[Document]
"""
Also, applying this damage to each bonus die messes up your incentive structure. Huge creatures are now encouraged to get as many bonus dice on their attacks as possible; in other words, to become sneak attackers, assassins, and so on. Little things are discouraged from being rogues twice, once by having ankle stabbings no longer work for sneak attack (plenty of vital tendons and arteries in the ankle, though), and again by applying a large damage penalty to each sneak attack die, making them not work. Unless you'd rather the archetypal rogue be a Meteor Ninja (Float like elephant! Sting. . . also like elephant!) and not a Halfling or Sprite, this is a problem.

To fix this incentive structure, I'd

  1. Remove the part where damage adjustments are applied to each die
  2. Increase the damage bonuses greatly (multiply by 3 or 4, maybe as low as 2 if you decrease the costs of size increases dramatically. Like, opening Large Size to first level characters greatly)
  3. Maybe increase the damage penalties a little, but not nearly as much as the bonuses. Just enough to be noticeable
  4. Change the rule about sneak attacks.
  5. Don't care what the target's size is if you've Grabbed On, probably, and maybe allow something like one sneak attack per round against larger targets otherwise.
  6. Also, remove the thing where you have to enter their space; there's no reason why being big means you can supercede weapon reach.

Also, D&D sizes pretend to be symmetric about Medium, but they're not. Smaller things than medium tend toward much lower on the CR scale, and granularity breaks down there. Applying the same bonuses and penalties for relative size symmetrically, so that Fine is to Medium as Medium is to Colossal seems appealing, but you run into a weird thing where some of the danger difference is a function of level. You could put a CR term into the bonuses you give, so that size comes to mean more (numerically) at higher CRs, which would keep the damage bonuses and penalties from completely negating (common) scorpion stings at level 1 while at the same time making size gaps that large still relevant at high levels, but I'm not sure how best to do that (maybe have different columns for different attacker CR ranges, or multiply something by CR). --IGTN 02:55, 8 January 2011 (UTC)

Before I get too into a reply, thanks for sanity checking this. I appreciate it.
"""
[Item coordinate data]
"""
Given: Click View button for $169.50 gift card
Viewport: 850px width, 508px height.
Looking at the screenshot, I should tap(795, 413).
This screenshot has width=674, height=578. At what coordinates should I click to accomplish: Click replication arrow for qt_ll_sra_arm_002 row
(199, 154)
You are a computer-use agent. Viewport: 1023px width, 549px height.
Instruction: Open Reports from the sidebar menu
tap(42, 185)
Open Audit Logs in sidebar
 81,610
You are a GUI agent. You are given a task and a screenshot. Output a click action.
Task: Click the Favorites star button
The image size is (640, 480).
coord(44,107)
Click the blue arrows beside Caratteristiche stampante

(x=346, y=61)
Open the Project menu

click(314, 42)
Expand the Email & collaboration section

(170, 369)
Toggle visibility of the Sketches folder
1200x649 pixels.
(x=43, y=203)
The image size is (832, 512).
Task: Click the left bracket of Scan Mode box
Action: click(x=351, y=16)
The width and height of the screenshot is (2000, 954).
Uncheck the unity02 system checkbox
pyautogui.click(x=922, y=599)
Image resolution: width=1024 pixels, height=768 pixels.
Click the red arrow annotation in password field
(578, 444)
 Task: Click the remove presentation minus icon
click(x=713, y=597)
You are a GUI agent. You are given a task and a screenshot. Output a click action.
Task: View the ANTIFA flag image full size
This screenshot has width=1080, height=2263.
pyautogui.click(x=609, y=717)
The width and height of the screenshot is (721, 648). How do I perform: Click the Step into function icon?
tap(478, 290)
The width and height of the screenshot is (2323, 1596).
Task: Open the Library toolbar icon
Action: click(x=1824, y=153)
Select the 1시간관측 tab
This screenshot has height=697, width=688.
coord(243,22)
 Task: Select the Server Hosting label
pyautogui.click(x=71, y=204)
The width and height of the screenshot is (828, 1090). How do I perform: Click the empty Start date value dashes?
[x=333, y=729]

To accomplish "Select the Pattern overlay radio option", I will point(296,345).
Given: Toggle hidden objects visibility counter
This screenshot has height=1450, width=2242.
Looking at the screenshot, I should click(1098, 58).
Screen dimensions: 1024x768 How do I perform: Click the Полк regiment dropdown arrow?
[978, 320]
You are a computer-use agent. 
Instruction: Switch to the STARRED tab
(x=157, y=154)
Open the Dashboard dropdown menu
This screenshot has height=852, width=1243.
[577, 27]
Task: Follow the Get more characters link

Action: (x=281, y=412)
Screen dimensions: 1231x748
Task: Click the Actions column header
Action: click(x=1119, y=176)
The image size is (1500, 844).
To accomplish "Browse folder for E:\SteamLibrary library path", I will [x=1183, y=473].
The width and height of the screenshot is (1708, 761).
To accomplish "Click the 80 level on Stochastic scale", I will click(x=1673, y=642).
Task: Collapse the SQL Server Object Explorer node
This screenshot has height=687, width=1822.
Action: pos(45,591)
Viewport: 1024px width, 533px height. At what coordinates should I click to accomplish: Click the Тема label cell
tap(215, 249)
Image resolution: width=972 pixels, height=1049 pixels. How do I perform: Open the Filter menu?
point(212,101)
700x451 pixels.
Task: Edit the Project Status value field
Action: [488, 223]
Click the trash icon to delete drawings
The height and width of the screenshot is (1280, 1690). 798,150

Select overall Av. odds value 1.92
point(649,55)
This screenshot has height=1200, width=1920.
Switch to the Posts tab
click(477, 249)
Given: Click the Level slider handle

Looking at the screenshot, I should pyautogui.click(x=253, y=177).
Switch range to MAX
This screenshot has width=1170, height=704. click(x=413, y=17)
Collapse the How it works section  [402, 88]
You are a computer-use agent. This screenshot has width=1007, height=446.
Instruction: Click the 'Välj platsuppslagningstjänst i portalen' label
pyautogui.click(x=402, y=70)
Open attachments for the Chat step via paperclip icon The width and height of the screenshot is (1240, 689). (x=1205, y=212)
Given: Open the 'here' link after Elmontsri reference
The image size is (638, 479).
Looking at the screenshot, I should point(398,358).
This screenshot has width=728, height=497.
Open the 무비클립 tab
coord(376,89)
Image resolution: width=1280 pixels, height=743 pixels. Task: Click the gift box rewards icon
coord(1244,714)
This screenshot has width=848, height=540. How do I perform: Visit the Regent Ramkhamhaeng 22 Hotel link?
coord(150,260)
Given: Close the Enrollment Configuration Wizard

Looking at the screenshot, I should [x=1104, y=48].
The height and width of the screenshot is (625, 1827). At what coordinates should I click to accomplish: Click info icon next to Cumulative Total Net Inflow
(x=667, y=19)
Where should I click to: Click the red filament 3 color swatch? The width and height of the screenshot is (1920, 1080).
"""
[Task details] Resume the discussion of D&D creature size and sneak attack damage, picking up after its final sentence. None of this data is needed here.

[Response to the task]
You're right that this does a bad job of attribute adjustment tracking, but I don't actually care. At their best, which they rarely are at, I consider those an unnecessary thing for the game. So my forgetting about it doesn't bother me much, except in so far as it makes this basically incompatible with the current monster manual (which it already mostly was).
As one of my primary goals was to make huge and such creatures viable as low CR encounters, especially against other low CR creatures of the same size, losing the pile of attribute mods doesn't seem a bad thing. I also don't think that bigger is better is worth keeping, so if this is moving away from that as an unadulterated good I'm fine with that as well. Being bigger or smaller should be different and situationally useful. Even if that means sacrificing or re-working the large-size feat.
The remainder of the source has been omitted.